### [Stated exercise]
Copy every one of the records below word for word, keeping each line as it stands.

### [Supplied records]
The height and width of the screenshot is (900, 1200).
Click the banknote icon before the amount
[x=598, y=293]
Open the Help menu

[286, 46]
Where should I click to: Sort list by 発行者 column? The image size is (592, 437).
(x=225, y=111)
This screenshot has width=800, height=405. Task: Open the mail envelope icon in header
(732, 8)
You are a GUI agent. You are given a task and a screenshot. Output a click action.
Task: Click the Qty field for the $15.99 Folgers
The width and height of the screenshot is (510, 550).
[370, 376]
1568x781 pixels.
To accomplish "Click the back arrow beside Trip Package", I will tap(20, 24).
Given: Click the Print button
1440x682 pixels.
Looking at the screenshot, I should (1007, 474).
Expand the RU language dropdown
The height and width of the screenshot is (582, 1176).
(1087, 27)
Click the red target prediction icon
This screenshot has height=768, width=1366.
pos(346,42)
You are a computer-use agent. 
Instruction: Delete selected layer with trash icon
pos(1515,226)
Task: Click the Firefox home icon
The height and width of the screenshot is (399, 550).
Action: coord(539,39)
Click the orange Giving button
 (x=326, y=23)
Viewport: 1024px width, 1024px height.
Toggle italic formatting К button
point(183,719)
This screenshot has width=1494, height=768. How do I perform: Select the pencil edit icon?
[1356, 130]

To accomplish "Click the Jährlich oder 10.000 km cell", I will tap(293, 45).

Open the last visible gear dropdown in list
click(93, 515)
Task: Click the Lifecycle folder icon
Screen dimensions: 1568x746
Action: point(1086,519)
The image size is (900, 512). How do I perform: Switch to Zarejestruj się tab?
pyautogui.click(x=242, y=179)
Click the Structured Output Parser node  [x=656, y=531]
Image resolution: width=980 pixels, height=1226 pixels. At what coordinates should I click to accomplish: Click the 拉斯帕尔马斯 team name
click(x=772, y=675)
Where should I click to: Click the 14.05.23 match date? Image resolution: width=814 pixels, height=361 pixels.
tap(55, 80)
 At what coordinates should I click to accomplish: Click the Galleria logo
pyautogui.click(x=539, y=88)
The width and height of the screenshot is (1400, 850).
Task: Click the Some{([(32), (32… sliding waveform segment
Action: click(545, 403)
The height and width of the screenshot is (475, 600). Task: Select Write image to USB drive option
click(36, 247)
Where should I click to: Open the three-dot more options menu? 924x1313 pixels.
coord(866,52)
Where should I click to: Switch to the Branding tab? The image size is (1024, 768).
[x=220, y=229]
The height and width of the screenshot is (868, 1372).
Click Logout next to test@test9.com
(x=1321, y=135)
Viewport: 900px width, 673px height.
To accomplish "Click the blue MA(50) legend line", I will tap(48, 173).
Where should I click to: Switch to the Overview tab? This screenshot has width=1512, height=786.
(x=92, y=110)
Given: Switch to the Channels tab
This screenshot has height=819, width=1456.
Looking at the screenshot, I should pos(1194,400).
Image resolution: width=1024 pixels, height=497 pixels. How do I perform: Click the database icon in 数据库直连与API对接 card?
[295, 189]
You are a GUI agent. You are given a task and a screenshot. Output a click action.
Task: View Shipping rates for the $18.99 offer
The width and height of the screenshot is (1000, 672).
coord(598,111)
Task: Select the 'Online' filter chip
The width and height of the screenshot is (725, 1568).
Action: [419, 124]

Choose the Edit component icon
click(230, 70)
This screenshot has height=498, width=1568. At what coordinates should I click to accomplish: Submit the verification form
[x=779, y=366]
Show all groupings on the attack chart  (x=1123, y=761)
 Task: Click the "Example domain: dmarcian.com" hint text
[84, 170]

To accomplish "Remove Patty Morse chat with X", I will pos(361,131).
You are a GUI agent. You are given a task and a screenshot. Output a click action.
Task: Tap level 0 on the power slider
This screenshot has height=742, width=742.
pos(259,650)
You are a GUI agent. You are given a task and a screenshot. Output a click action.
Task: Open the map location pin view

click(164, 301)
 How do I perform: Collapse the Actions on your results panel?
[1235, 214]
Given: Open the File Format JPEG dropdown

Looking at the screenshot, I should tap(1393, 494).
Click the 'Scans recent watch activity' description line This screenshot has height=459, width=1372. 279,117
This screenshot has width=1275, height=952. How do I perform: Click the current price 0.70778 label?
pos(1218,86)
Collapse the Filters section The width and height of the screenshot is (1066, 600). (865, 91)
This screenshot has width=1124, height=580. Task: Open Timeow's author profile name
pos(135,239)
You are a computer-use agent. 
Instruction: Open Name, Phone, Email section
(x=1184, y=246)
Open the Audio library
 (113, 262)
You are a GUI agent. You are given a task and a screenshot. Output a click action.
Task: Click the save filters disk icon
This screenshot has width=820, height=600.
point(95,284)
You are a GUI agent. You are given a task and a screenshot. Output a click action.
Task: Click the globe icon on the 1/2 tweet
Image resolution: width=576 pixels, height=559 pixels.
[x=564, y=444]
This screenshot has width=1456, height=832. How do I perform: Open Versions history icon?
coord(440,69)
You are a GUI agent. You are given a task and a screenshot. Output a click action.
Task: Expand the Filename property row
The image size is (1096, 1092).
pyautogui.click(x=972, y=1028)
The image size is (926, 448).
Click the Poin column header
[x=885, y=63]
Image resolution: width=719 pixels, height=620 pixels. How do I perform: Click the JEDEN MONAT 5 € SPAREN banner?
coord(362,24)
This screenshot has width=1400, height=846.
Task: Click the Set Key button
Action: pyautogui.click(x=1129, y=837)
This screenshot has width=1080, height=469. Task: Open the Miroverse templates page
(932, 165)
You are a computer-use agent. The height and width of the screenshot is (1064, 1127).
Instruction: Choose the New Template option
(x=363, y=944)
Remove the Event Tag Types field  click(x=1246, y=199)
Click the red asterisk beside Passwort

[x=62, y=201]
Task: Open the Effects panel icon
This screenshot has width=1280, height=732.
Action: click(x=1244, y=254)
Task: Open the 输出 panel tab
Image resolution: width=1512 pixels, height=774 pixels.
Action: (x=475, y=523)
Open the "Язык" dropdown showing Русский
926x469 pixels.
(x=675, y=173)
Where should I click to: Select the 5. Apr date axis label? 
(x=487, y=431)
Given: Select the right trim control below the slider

### [Response]
The height and width of the screenshot is (900, 1200).
Click the banknote icon before the amount
[x=598, y=293]
Open the Help menu

[286, 46]
Where should I click to: Sort list by 発行者 column? The image size is (592, 437).
(x=225, y=111)
This screenshot has width=800, height=405. Task: Open the mail envelope icon in header
(732, 8)
You are a GUI agent. You are given a task and a screenshot. Output a click action.
Task: Click the Qty field for the $15.99 Folgers
The width and height of the screenshot is (510, 550).
[370, 376]
1568x781 pixels.
To accomplish "Click the back arrow beside Trip Package", I will tap(20, 24).
Given: Click the Print button
1440x682 pixels.
Looking at the screenshot, I should (1007, 474).
Expand the RU language dropdown
The height and width of the screenshot is (582, 1176).
(1087, 27)
Click the red target prediction icon
This screenshot has height=768, width=1366.
pos(346,42)
You are a computer-use agent. 
Instruction: Delete selected layer with trash icon
pos(1515,226)
Task: Click the Firefox home icon
The height and width of the screenshot is (399, 550).
Action: coord(539,39)
Click the orange Giving button
 (x=326, y=23)
Viewport: 1024px width, 1024px height.
Toggle italic formatting К button
point(183,719)
This screenshot has width=1494, height=768. How do I perform: Select the pencil edit icon?
[1356, 130]

To accomplish "Click the Jährlich oder 10.000 km cell", I will tap(293, 45).

Open the last visible gear dropdown in list
click(93, 515)
Task: Click the Lifecycle folder icon
Screen dimensions: 1568x746
Action: point(1086,519)
The image size is (900, 512). How do I perform: Switch to Zarejestruj się tab?
pyautogui.click(x=242, y=179)
Click the Structured Output Parser node  [x=656, y=531]
Image resolution: width=980 pixels, height=1226 pixels. At what coordinates should I click to accomplish: Click the 拉斯帕尔马斯 team name
click(x=772, y=675)
Where should I click to: Click the 14.05.23 match date? Image resolution: width=814 pixels, height=361 pixels.
tap(55, 80)
 At what coordinates should I click to accomplish: Click the Galleria logo
pyautogui.click(x=539, y=88)
The width and height of the screenshot is (1400, 850).
Task: Click the Some{([(32), (32… sliding waveform segment
Action: click(545, 403)
The height and width of the screenshot is (475, 600). Task: Select Write image to USB drive option
click(36, 247)
Where should I click to: Open the three-dot more options menu? 924x1313 pixels.
coord(866,52)
Where should I click to: Switch to the Branding tab? The image size is (1024, 768).
[x=220, y=229]
The height and width of the screenshot is (868, 1372).
Click Logout next to test@test9.com
(x=1321, y=135)
Viewport: 900px width, 673px height.
To accomplish "Click the blue MA(50) legend line", I will tap(48, 173).
Where should I click to: Switch to the Overview tab? This screenshot has width=1512, height=786.
(x=92, y=110)
Given: Switch to the Channels tab
This screenshot has height=819, width=1456.
Looking at the screenshot, I should pos(1194,400).
Image resolution: width=1024 pixels, height=497 pixels. How do I perform: Click the database icon in 数据库直连与API对接 card?
[295, 189]
You are a GUI agent. You are given a task and a screenshot. Output a click action.
Task: View Shipping rates for the $18.99 offer
The width and height of the screenshot is (1000, 672).
coord(598,111)
Task: Select the 'Online' filter chip
The width and height of the screenshot is (725, 1568).
Action: [419, 124]

Choose the Edit component icon
click(230, 70)
This screenshot has height=498, width=1568. At what coordinates should I click to accomplish: Submit the verification form
[x=779, y=366]
Show all groupings on the attack chart  (x=1123, y=761)
 Task: Click the "Example domain: dmarcian.com" hint text
[84, 170]

To accomplish "Remove Patty Morse chat with X", I will pos(361,131).
You are a GUI agent. You are given a task and a screenshot. Output a click action.
Task: Tap level 0 on the power slider
This screenshot has height=742, width=742.
pos(259,650)
You are a GUI agent. You are given a task and a screenshot. Output a click action.
Task: Open the map location pin view

click(164, 301)
 How do I perform: Collapse the Actions on your results panel?
[1235, 214]
Given: Open the File Format JPEG dropdown

Looking at the screenshot, I should tap(1393, 494).
Click the 'Scans recent watch activity' description line This screenshot has height=459, width=1372. 279,117
This screenshot has width=1275, height=952. How do I perform: Click the current price 0.70778 label?
pos(1218,86)
Collapse the Filters section The width and height of the screenshot is (1066, 600). (865, 91)
This screenshot has width=1124, height=580. Task: Open Timeow's author profile name
pos(135,239)
You are a computer-use agent. 
Instruction: Open Name, Phone, Email section
(x=1184, y=246)
Open the Audio library
 (113, 262)
You are a GUI agent. You are given a task and a screenshot. Output a click action.
Task: Click the save filters disk icon
This screenshot has width=820, height=600.
point(95,284)
You are a GUI agent. You are given a task and a screenshot. Output a click action.
Task: Click the globe icon on the 1/2 tweet
Image resolution: width=576 pixels, height=559 pixels.
[x=564, y=444]
This screenshot has width=1456, height=832. How do I perform: Open Versions history icon?
coord(440,69)
You are a GUI agent. You are given a task and a screenshot. Output a click action.
Task: Expand the Filename property row
The image size is (1096, 1092).
pyautogui.click(x=972, y=1028)
The image size is (926, 448).
Click the Poin column header
[x=885, y=63]
Image resolution: width=719 pixels, height=620 pixels. How do I perform: Click the JEDEN MONAT 5 € SPAREN banner?
coord(362,24)
This screenshot has width=1400, height=846.
Task: Click the Set Key button
Action: pyautogui.click(x=1129, y=837)
This screenshot has width=1080, height=469. Task: Open the Miroverse templates page
(932, 165)
You are a computer-use agent. The height and width of the screenshot is (1064, 1127).
Instruction: Choose the New Template option
(x=363, y=944)
Remove the Event Tag Types field  click(x=1246, y=199)
Click the red asterisk beside Passwort

[x=62, y=201]
Task: Open the Effects panel icon
This screenshot has width=1280, height=732.
Action: click(x=1244, y=254)
Task: Open the 输出 panel tab
Image resolution: width=1512 pixels, height=774 pixels.
Action: (x=475, y=523)
Open the "Язык" dropdown showing Русский
926x469 pixels.
(x=675, y=173)
Where should I click to: Select the 5. Apr date axis label? 
(x=487, y=431)
Given: Select the right trim control below the slider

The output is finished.